== Activity ==
Word for word, and without a single picture, repeat the entries.

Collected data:
======

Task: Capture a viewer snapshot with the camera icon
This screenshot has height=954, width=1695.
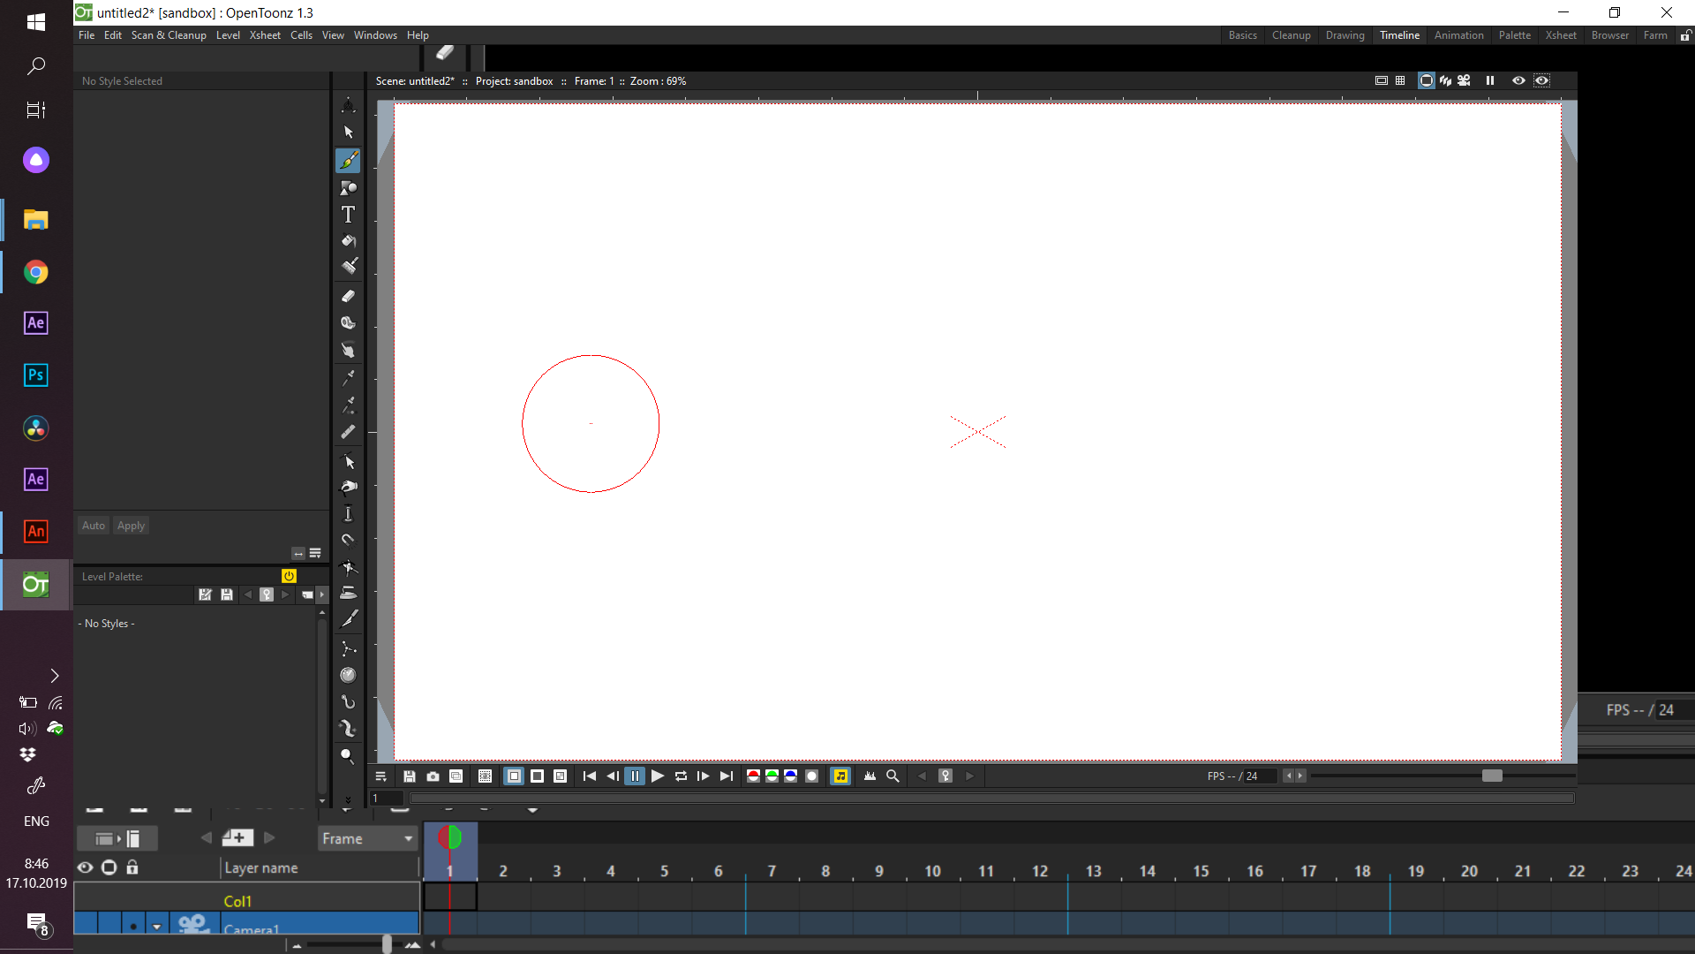Action: [x=433, y=776]

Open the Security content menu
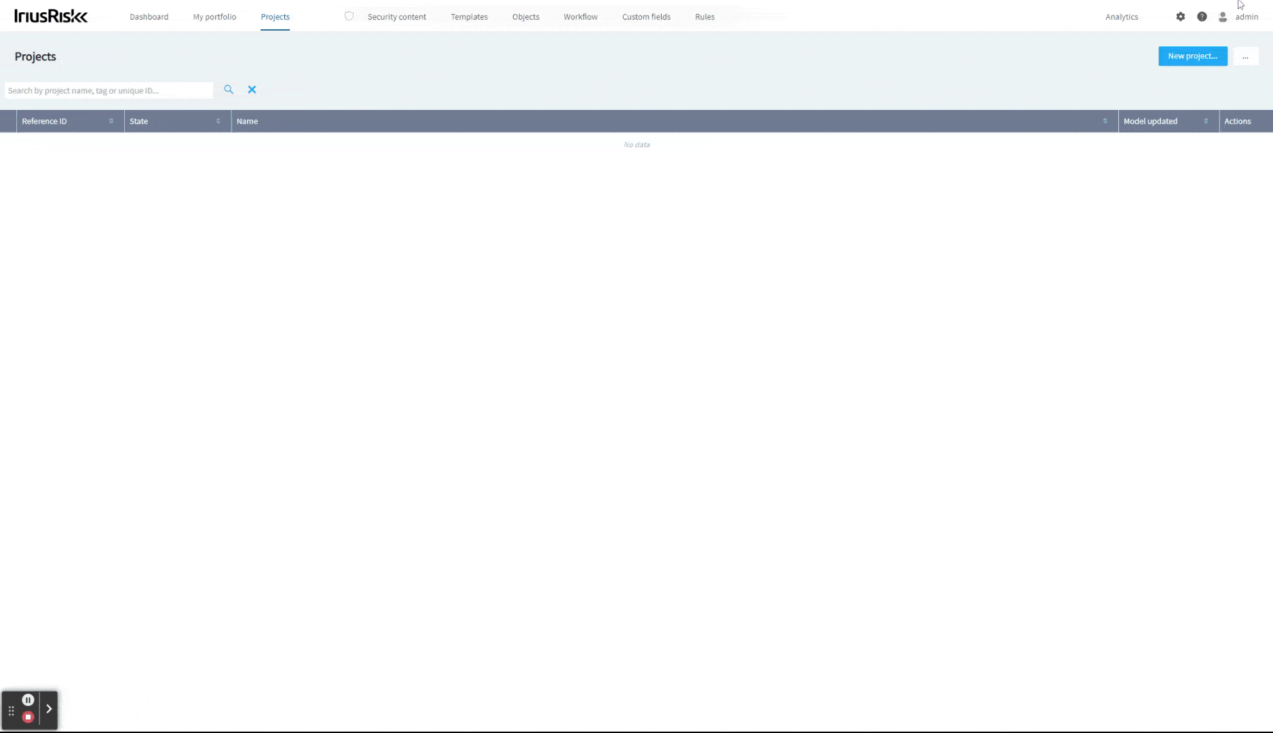[x=397, y=16]

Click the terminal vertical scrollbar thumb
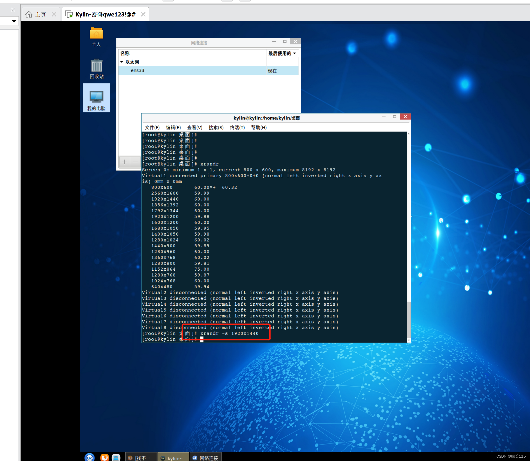click(409, 320)
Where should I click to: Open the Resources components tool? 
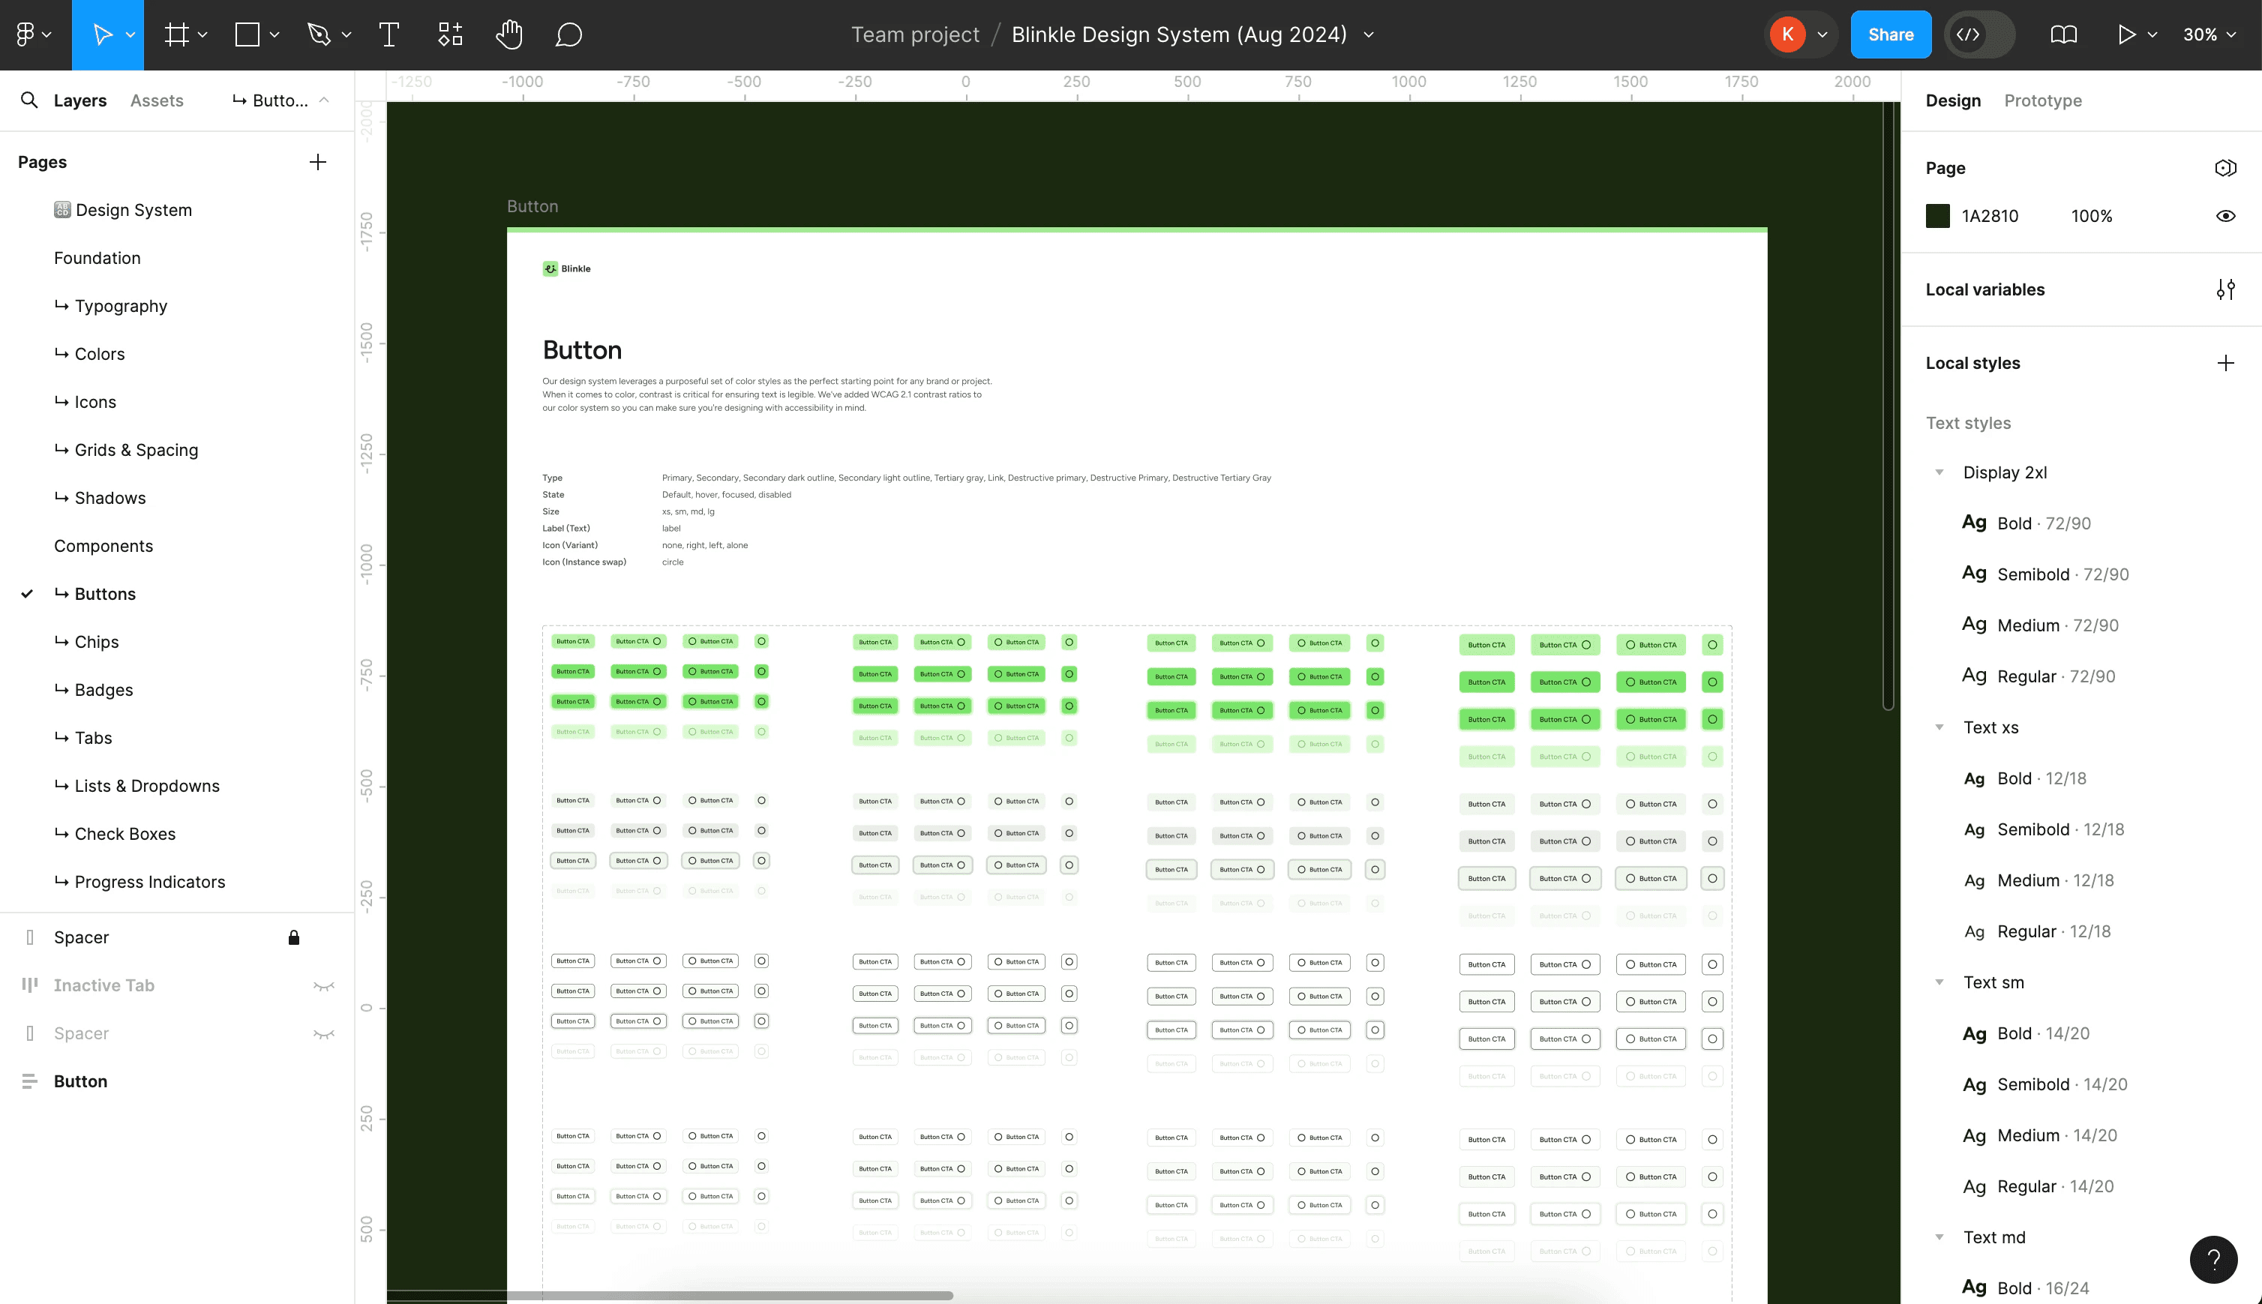tap(450, 35)
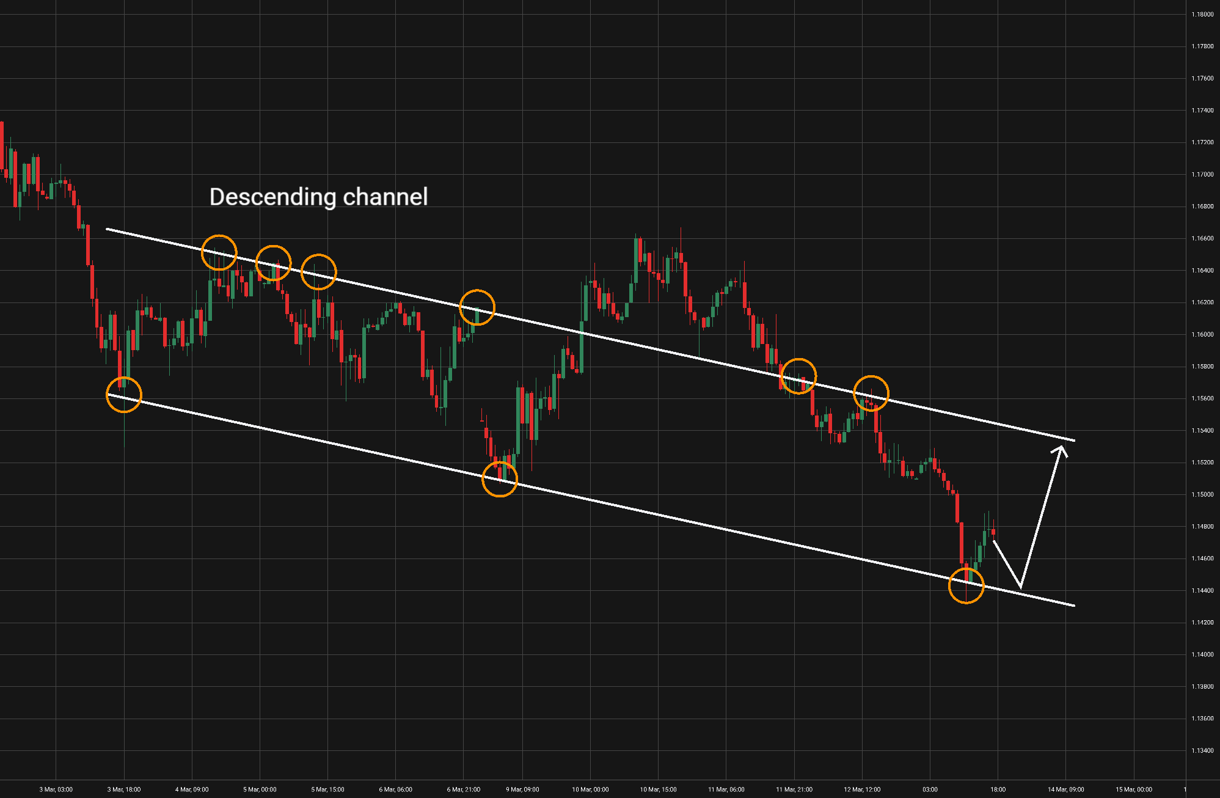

======

== Reply ==
Task: Capture a viewer snapshot with the camera icon
This screenshot has height=954, width=1695.
Action: [x=433, y=776]

Open the Security content menu
[x=397, y=16]

Click the terminal vertical scrollbar thumb
click(409, 320)
Where should I click to: Open the Resources components tool? 
tap(450, 35)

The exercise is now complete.